Inculcating the Spirit
Academies
It is a commonplace to see organized science as "entirely recast under the dominion" of the scientific academies and societies of the 18th century.[19] Scientific academies and societies played a significant role in establishing the importance and extending the application of mathematical or quantitative methods. Much recent literature addresses questions of the founding and organization of academies and societies, and may thus enlighten us about the 18th-century disciplinary map. It may also contain clues about the place of mathematics and the mathematically adept in these institutions and about the ways in which academic prestige or authority could encourage the use of mathematics. Recent studies look at academies and societies in general[20] and in particular.[21] Studies of the use of mathematical
methods in the 18th century might follow the lead of works that discuss the place of particular sciences in specific academic contexts.[22]
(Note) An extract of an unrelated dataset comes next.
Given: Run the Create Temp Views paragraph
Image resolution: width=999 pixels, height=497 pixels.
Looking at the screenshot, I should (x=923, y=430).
Studies that examine the role of individuals in academies and hence in the life of science, especially in conjunction with archival or edited correspondence, promise useful information. Historians have begun, for example, to trace the powerful academic influence of Leonhard Euler.[23] Analysis of the éloges of the Paris Academy of Sciences yields insights both about its perpetual secretaries, including Fontenelle and Condorcet, and about the scientific ideologies and standards they promoted.[24] The publications and prizes of academies and societies served to spread the quantifying spirit, and deserve more attention.
Education
Educational institutions and strategies also played a role. The significance of science, especially mathematics, in the technical training establishment in France was sketched in older works that remain useful.[25] Such works have recently been supplemented by studies of the royal engineering corps and military school in France;[26] a comparative perspective is afforded by analysis of military and engineering training in old and New Spain.[27] All need to be read against the evidence assembled in the work of Charles Gillispie,[28] in biographical dictionaries of 18th-century engineers,[29] in documentary histories of engineering,[30] and in general histories of education.[31] The roles played by academicians in beefing up the technical curricula bear more scrutiny.[32] Data and studies of the teaching of mathematics and
science in colleges and universities offer possibilities for comparison.[33]
The mathematical content, rhetoric, and appeal of popular courses and self-help books also helped to secure a place for quantification in popular culture. Studies of public courses and of the marketing of science thus warrant further investigation.[34] So too do mathematical periodicals, textbooks for the self-taught, and the corps of mathematical author/practitioners.[35]
For the end of the century, consideration of education and of the French Revolution raises twin issues of continuity and reform, both
pertinent to the place of mathematics in a revolutionary curriculum.[36] Numerous studies unravel the organization and ideology of new institutions and trace their teachers, students, and lessons.[37]